What am I/becoming or Duet Duet

Dora Gaskill began her piece with a slow punch turning inward to her own belly, making good on her statement from the show notes that she’s been “committed to interrupting compositional habits and to question the patterning of partnerships between bodies, spaces, and stories.” My favorite moment where these intentions emerged was when Gaskill kicked her own leg out from under herself in a smooth but startling gesture.

Dora Gaskill performs “Also, of sorts” at Performance Works NW

Placing her piece third made for a remarkably smooth formal transition from the structure and tone of the first two dances. She began alone, with purposely conflicted movements, and then Chelsea Petrakis’s presence slowly wound into the room, first signaled by her faint singing coming from the adjoining studio. They entered into a fractious, sometimes passive-aggressive duet, with dueling monologues written in the tone of someone defending their own vulnerability with overly-grandiose language, almost as if all the missing words from the conversation in Kelley’s piece had been consolidated here. The tension of these moments and the occasionally heavy tone was released with many witty moments, allowing a sense of lightness into the debate that humanized and sweetened it.

A Light of Hope

Portland-born choreographer Michael Galen finished the night off with a luminous bang. He was joined by Oluyinka Akinijola, Bethany Harvey, Uriah Boyd, Jamie Minkus, and Decimus Yarbrough for a high-energy, fiercely-positive tour of multiple styles of “movement vernaculars,” drawing from B-boying, Palo, Krump, and Stepping. Galen has choreographed or performed for big cable networks, such as IFC and Comedy Central, and this piece showed a canny ability to fit the sensational style and bigness of the group choreography demanded by those shows into a smaller and more focused space like Studio 2.

The dancers entered to a sample declaring the intention to be “the light in a dark world,” which framed the dynamics of a dance crew that they performed.
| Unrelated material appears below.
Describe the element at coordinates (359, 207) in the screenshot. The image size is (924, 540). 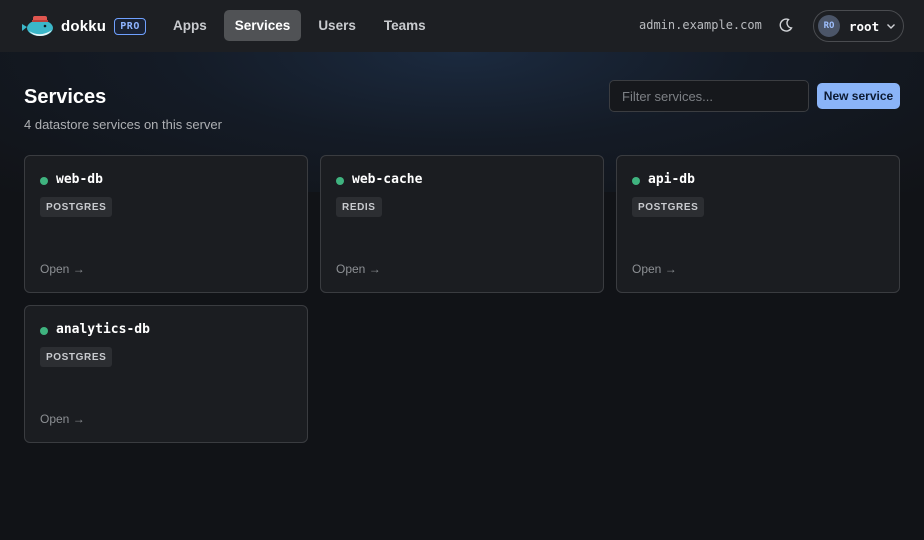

The call and response, friendly jockeying for position, and the vibrancy of the styles they threw down took on an infectious aspect of joyful resistance. There were moments where the coordination and energy of the crew flagged, but they ended tightly on an impressively complex rhythm of body-percussion that cycled through the entire group, like a hip-hop Steve Reich performance.
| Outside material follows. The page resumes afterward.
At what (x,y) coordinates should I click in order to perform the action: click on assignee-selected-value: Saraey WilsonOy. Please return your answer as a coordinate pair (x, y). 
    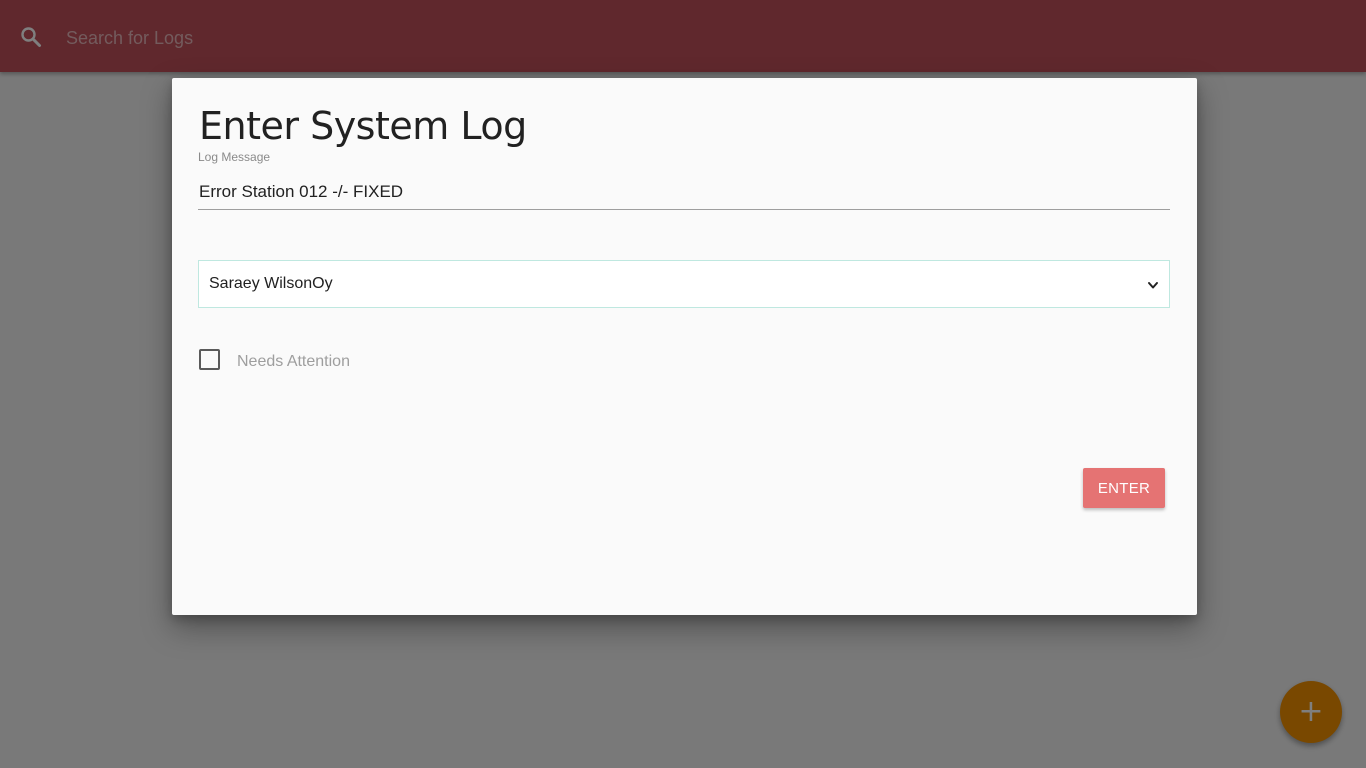
    Looking at the image, I should click on (271, 284).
I chatted briefly with Subashini Ganesan, the founder of N.E.W., about the challenges of maintaining such an active space in a neighborhood that’s seeing some of the most change and development in the city. The building and the neighborhood have both changed significantly since the days that it was home to the wonderful Zoomtopia community, but she’s made it work through the ongoing support of RACC, the dance community, individual donors, and negotiations with WYSE Real Estate, the current primary tenants in the building. It’s an enormous amount of challenging work, but Ganesan clearly believes in the mission and loves her community.
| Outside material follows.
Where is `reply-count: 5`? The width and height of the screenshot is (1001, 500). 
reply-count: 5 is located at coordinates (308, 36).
Each act in this year’s residency feels like an individual take on the challenge of taking space and making something in it. The relationships complicate this for sure, but the night moves from isolation to an irrepressible, strong community of dancers. Clearly the residency program, with its determination to carve out some territory for these talented choreographers, is accomplishing what it set out to do.